The data:

※ ※ ※

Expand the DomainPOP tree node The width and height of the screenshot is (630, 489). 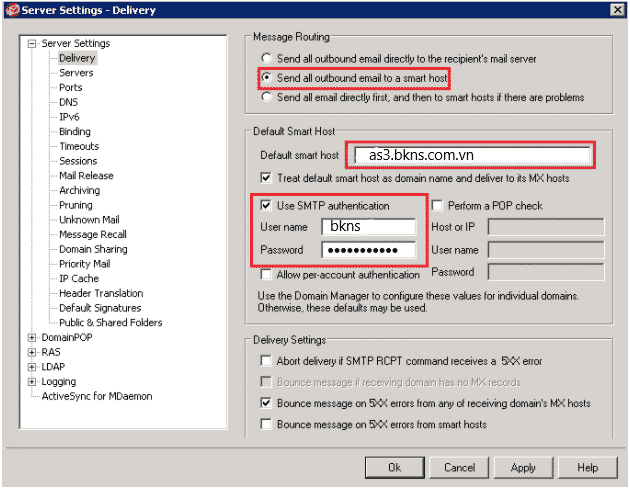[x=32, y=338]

※ ※ ※

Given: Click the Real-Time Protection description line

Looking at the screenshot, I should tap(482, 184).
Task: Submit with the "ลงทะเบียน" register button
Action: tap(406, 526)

※ ※ ※

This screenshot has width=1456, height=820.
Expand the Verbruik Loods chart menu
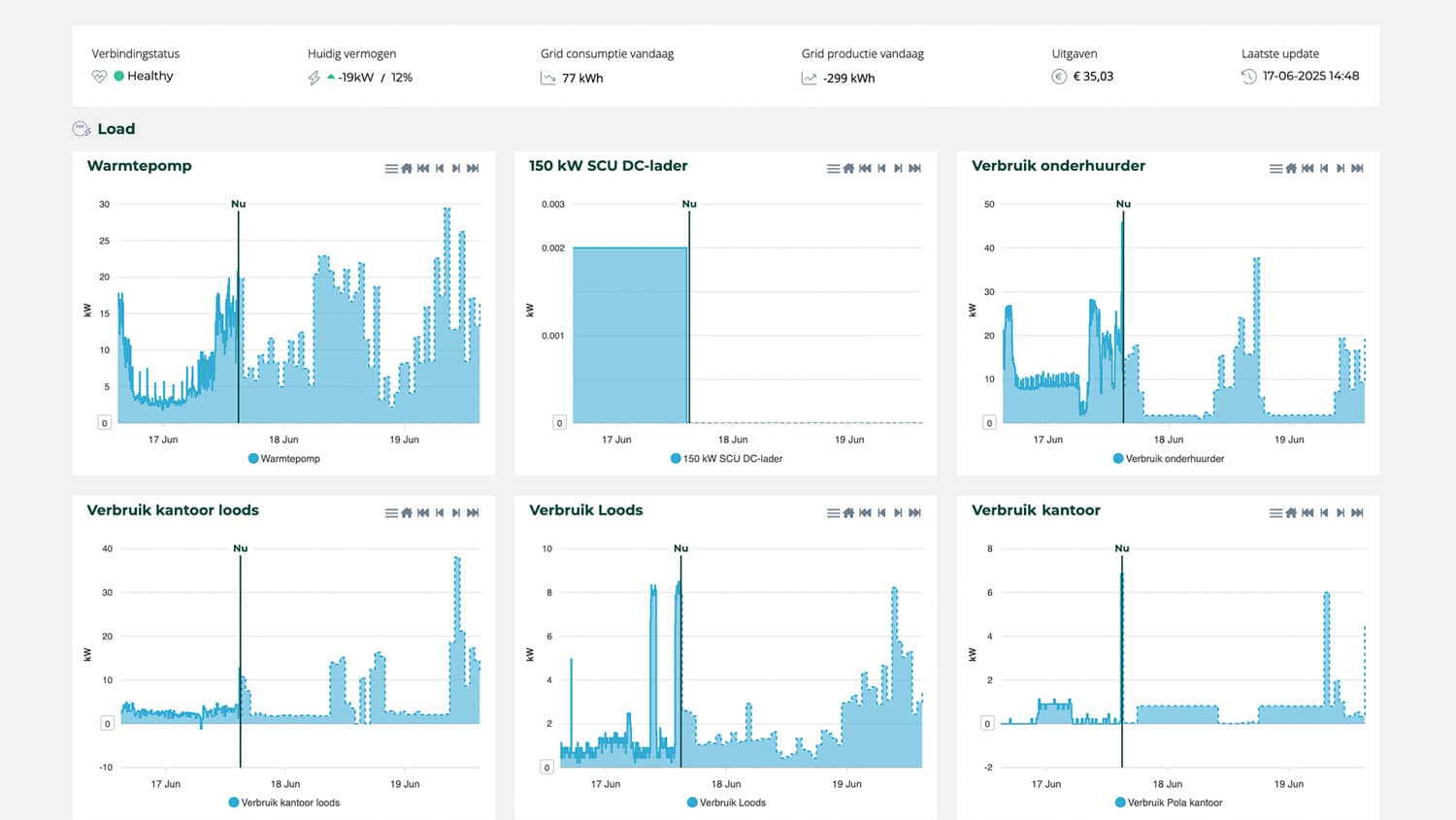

※ ※ ※

Exercise details: Write out the records again, starting at the line with "Given: Click the" and ending at the line with "Action: tap(406, 526)", and replace "description" with "summary". Leave everything else unchanged.

The solution:
Given: Click the Real-Time Protection summary line

Looking at the screenshot, I should tap(482, 184).
Task: Submit with the "ลงทะเบียน" register button
Action: tap(406, 526)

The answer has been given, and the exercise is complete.